Pixel coordinate grounding data:
━━━━

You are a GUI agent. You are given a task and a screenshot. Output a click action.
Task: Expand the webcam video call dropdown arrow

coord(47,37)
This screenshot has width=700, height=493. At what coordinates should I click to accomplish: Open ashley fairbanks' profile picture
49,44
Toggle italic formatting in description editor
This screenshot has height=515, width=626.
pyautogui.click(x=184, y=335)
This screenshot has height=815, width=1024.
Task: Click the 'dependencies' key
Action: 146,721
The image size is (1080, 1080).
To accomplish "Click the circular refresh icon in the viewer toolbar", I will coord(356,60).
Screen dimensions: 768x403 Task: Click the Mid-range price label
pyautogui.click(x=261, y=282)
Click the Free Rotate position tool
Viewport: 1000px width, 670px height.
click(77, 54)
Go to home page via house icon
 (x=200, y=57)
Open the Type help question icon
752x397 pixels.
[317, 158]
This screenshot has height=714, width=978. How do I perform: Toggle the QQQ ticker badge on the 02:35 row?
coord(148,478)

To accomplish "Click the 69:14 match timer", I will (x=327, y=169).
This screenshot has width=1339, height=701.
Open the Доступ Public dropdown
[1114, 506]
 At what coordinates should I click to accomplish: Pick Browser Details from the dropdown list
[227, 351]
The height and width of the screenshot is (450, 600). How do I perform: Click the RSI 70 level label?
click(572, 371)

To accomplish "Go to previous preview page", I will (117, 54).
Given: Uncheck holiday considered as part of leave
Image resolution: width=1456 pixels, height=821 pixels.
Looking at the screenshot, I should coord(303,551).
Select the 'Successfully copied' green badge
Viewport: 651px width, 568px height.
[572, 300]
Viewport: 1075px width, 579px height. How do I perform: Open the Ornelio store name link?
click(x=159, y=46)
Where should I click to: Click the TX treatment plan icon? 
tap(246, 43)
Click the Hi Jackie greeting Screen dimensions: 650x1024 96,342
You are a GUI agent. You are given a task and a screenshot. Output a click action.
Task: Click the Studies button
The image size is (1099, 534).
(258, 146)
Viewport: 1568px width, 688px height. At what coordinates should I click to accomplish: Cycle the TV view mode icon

━━━━

◆ ASSIGNMENT: Give the data again, exactly.

◆ WRITTEN RESPONSE:
You are a GUI agent. You are given a task and a screenshot. Output a click action.
Task: Expand the webcam video call dropdown arrow

coord(47,37)
This screenshot has width=700, height=493. At what coordinates should I click to accomplish: Open ashley fairbanks' profile picture
49,44
Toggle italic formatting in description editor
This screenshot has height=515, width=626.
pyautogui.click(x=184, y=335)
This screenshot has height=815, width=1024.
Task: Click the 'dependencies' key
Action: 146,721
The image size is (1080, 1080).
To accomplish "Click the circular refresh icon in the viewer toolbar", I will coord(356,60).
Screen dimensions: 768x403 Task: Click the Mid-range price label
pyautogui.click(x=261, y=282)
Click the Free Rotate position tool
Viewport: 1000px width, 670px height.
click(77, 54)
Go to home page via house icon
 (x=200, y=57)
Open the Type help question icon
752x397 pixels.
[317, 158]
This screenshot has height=714, width=978. How do I perform: Toggle the QQQ ticker badge on the 02:35 row?
coord(148,478)

To accomplish "Click the 69:14 match timer", I will (x=327, y=169).
This screenshot has width=1339, height=701.
Open the Доступ Public dropdown
[1114, 506]
 At what coordinates should I click to accomplish: Pick Browser Details from the dropdown list
[227, 351]
The height and width of the screenshot is (450, 600). How do I perform: Click the RSI 70 level label?
click(572, 371)

To accomplish "Go to previous preview page", I will (117, 54).
Given: Uncheck holiday considered as part of leave
Image resolution: width=1456 pixels, height=821 pixels.
Looking at the screenshot, I should coord(303,551).
Select the 'Successfully copied' green badge
Viewport: 651px width, 568px height.
[572, 300]
Viewport: 1075px width, 579px height. How do I perform: Open the Ornelio store name link?
click(x=159, y=46)
Where should I click to: Click the TX treatment plan icon? 
tap(246, 43)
Click the Hi Jackie greeting Screen dimensions: 650x1024 96,342
You are a GUI agent. You are given a task and a screenshot. Output a click action.
Task: Click the Studies button
The image size is (1099, 534).
(258, 146)
Viewport: 1568px width, 688px height. At what coordinates should I click to accomplish: Cycle the TV view mode icon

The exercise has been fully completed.